DATA SHOWN:
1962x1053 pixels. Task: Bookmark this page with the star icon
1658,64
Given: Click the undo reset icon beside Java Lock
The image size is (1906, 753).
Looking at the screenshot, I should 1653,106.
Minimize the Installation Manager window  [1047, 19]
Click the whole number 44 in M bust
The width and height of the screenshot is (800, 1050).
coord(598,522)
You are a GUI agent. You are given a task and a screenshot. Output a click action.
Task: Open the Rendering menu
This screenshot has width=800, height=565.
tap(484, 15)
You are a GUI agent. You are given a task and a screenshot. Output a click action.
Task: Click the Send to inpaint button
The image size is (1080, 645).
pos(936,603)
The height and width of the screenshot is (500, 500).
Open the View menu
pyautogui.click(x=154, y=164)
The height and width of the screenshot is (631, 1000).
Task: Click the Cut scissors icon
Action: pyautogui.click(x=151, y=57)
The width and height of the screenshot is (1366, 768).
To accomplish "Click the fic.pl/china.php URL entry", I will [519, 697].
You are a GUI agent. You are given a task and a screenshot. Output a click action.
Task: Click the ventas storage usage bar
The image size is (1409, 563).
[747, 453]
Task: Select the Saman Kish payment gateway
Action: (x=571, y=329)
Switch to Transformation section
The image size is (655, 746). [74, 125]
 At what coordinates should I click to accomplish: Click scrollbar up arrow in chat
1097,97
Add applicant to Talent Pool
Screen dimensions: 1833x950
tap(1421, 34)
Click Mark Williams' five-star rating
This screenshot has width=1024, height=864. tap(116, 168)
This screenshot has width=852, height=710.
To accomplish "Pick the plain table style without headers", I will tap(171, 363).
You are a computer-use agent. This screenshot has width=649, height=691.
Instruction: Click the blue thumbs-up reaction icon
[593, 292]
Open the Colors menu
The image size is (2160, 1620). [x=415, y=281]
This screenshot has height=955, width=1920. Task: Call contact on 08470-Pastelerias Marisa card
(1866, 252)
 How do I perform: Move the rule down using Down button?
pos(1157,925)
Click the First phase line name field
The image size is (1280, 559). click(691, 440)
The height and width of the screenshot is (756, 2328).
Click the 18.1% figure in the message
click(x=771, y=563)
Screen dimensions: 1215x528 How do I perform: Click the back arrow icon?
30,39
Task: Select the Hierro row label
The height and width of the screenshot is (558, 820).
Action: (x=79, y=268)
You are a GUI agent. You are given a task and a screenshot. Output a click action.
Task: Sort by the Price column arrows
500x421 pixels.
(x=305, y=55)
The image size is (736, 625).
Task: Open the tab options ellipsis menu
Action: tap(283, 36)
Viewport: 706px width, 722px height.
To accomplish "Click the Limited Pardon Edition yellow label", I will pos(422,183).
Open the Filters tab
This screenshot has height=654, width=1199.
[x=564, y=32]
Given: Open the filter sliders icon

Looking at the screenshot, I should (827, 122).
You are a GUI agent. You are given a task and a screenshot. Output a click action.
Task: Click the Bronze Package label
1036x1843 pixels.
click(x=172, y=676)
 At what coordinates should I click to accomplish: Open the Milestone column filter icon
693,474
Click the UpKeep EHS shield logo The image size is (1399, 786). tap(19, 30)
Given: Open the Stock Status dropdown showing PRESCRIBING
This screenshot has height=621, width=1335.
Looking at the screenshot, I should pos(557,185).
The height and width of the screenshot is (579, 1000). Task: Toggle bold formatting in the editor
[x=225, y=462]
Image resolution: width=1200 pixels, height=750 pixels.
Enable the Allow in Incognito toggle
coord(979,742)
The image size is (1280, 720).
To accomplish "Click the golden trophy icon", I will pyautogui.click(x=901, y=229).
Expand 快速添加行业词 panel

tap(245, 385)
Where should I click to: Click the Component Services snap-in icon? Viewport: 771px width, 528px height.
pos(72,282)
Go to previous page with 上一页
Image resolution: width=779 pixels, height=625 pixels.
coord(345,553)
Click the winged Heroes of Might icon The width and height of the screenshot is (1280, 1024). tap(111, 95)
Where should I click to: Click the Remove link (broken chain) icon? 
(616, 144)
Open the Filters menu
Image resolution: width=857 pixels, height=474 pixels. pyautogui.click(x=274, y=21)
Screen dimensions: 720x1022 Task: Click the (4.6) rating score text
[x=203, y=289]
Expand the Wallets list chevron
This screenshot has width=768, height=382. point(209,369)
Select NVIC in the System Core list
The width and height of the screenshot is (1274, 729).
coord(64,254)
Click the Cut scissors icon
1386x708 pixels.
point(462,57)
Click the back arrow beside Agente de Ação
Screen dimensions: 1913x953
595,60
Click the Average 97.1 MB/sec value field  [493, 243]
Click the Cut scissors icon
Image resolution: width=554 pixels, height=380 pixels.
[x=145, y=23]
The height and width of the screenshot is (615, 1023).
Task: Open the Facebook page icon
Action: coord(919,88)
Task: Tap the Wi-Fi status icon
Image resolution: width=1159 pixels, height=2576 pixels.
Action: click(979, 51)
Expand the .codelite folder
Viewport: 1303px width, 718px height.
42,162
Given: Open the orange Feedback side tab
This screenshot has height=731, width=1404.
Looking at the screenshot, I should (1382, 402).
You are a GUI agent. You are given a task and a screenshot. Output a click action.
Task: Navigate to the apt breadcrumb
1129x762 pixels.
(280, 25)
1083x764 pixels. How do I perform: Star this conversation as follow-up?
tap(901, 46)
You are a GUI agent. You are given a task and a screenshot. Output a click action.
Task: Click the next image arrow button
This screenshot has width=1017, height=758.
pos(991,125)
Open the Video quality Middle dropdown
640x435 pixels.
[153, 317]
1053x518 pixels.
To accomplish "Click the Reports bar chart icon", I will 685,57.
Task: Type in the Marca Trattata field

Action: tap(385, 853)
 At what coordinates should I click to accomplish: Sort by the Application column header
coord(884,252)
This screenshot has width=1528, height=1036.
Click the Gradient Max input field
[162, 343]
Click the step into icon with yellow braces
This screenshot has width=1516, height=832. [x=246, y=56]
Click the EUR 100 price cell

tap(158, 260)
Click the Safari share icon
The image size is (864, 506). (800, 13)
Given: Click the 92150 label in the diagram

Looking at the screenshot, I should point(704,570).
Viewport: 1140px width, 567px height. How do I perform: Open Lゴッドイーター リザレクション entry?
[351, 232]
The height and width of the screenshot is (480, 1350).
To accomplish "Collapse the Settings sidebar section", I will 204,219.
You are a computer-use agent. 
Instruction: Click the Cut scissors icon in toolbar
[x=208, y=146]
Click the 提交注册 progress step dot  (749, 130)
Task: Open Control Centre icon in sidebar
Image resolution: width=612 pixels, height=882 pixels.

YOUR OBJECTIVE:
Check the entries above for the word "sidebar" and copy every line where it turns up.

YOUR RESPONSE:
To accomplish "Collapse the Settings sidebar section", I will 204,219.
Task: Open Control Centre icon in sidebar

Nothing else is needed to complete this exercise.